Last month, amid the onslaught of junior year work, I read “Pale Fire” by Vladimir Nabokov. One line stuck with me so much that I’ve quoted it in conversation to multiple people.
Whenever my email pings with the latest Honor Board case, the line often comes to mind: “‘I’m quite satisfied with my own melodrama,’ remarked the King.” In context, the line is a sarcastic play on words, but it reminds me how the experiences of others remind us of our own, how our ordeals shape us when we react to the ordeals of others.
In the fifth grade, I cheated. When I flipped to a page on my social studies test revealing questions on a topic I studied negligently, I panicked. I had a reputation for intelligence—as much intelligence as a 10-year-old can have—which I couldn’t sacrifice. How could I emerge unscathed?
My savior was close at hand. During tests, we placed any books under our chairs. There sat my textbook. All I had to do was push it outward, use my feet to flip the pages to the relevant section and proceed from there. Although my plan worked, it wasn’t a subtle maneuver, so I shouldn’t have been surprised when one boy saw.
When he confronted me, I denied his accusation. It didn’t end there. My friends informed me of a rumor spreading that I had cheated on a test; I felt cold, but blithely assured them it was untrue. One morning a teacher took me into her classroom: a student had told her what happened. Was this true? Had I, in fact, cheated?
With just the two of us, the classroom felt large and empty.
No, I said, of course not. I had not cheated.
She let me go. I’m not sure how I evaded further confrontation with anyone. Maybe it was because of the reputation I cherished.
Whatever the reason for the lack of inquisition, didn’t I succeed? Wasn’t it worth it? I wasn’t caught—officially—and I maintained my reputation—among the teachers. But my cheating wasn’t worth it: I received a B. As it turned out, I wasn’t a skilled cheater, and the section I cheated on lowered my grade.
Guilt dogged me the rest of the year. Often, whether walking around at school or lying next to my Halloween candy after my friends went home, a phrase would repeat itself, drilling into me unbidden: I cheated I cheated I cheated. Even if I could’t acknowledge the fact to anyone else, I couldn’t stop repeating it to myself.
But acknowledging it to yourself is not enough. It’s never enough. It is, nonetheless, ineffably hard to admit to wrongdoing. Doing so, no matter how long it takes, requires courage and humility, so I always end up looking at Honor Board emails with a weird mixture of sympathy, respect and envy. While I, like most students, have conflicted feelings about the Honor Board, I’m sure its basic intent is necessary: to give a sense of closure that is foreign to the rest of us.
I say “the rest of us” because the cheaters who come before the Honor Board are a minority. The rest of us cheat, make mistakes, fail to obey morals. But we also strive to acknowledge these failings, resolve not to transcend them but to use them to grow as people and abide by the Honor Code.
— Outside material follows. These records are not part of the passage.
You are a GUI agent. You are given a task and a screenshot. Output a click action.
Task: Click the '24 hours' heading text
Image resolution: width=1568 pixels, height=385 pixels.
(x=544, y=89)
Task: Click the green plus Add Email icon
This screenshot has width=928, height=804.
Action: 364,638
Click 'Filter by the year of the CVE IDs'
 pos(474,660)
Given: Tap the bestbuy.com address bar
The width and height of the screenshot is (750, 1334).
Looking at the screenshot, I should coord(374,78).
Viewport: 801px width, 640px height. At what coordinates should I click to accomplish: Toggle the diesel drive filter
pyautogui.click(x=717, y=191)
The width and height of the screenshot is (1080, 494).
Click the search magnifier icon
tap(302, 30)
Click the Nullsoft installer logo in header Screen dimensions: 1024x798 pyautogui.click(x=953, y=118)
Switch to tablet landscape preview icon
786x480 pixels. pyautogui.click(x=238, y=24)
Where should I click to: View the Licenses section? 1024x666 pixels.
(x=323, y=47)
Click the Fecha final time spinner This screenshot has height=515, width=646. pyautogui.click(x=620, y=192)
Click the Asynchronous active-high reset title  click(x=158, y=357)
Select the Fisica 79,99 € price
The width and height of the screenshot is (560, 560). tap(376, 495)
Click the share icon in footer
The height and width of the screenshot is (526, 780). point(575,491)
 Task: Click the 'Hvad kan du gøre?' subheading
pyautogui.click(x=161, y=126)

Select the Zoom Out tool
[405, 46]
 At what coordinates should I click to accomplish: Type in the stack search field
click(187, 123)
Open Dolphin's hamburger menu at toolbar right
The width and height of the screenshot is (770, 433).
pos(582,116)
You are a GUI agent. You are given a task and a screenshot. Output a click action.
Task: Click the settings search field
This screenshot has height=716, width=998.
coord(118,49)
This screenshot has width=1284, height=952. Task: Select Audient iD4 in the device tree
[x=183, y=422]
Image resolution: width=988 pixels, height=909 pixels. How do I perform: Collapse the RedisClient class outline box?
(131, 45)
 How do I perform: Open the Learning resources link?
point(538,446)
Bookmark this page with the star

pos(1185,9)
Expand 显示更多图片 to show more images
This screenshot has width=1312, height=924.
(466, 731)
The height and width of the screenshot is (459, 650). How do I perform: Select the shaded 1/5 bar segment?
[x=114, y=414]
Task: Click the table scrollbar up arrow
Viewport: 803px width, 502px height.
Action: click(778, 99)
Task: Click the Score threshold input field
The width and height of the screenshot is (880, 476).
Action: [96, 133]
A passage from the student handbook about the Honor Code and Honor Board says, “In our quest for academic excellence, we cannot forget that Harvard‐Westlake is not just a place to grow intellectually, but also a place to grow emotionally and personally.”
As someone who’s never gone before the Honor Board, I can’t say for sure whether it succeeds in this. Here’s what I do know: as a fifth grader, already absurdly bent on academic excellence, I cheated, and that lent me a more intimate understanding of morality, but I’ve failed to gain closure.
Sometimes, despite lingering guilt, I fear I learned nothing. I’m still relieved I evaded punishment, still glad that blemish isn’t on my record. Would I feel the same if something similar happened here? I can only wonder if the Honor Board would have given me the closure my elementary school failed to. Hopefully, that’s what the Honor Board strives for: emotional growth and the closure that comes with it. If not, our textbooks might as well be open, like they were when we shifted in our seats and looked furtively at the pages at our feet.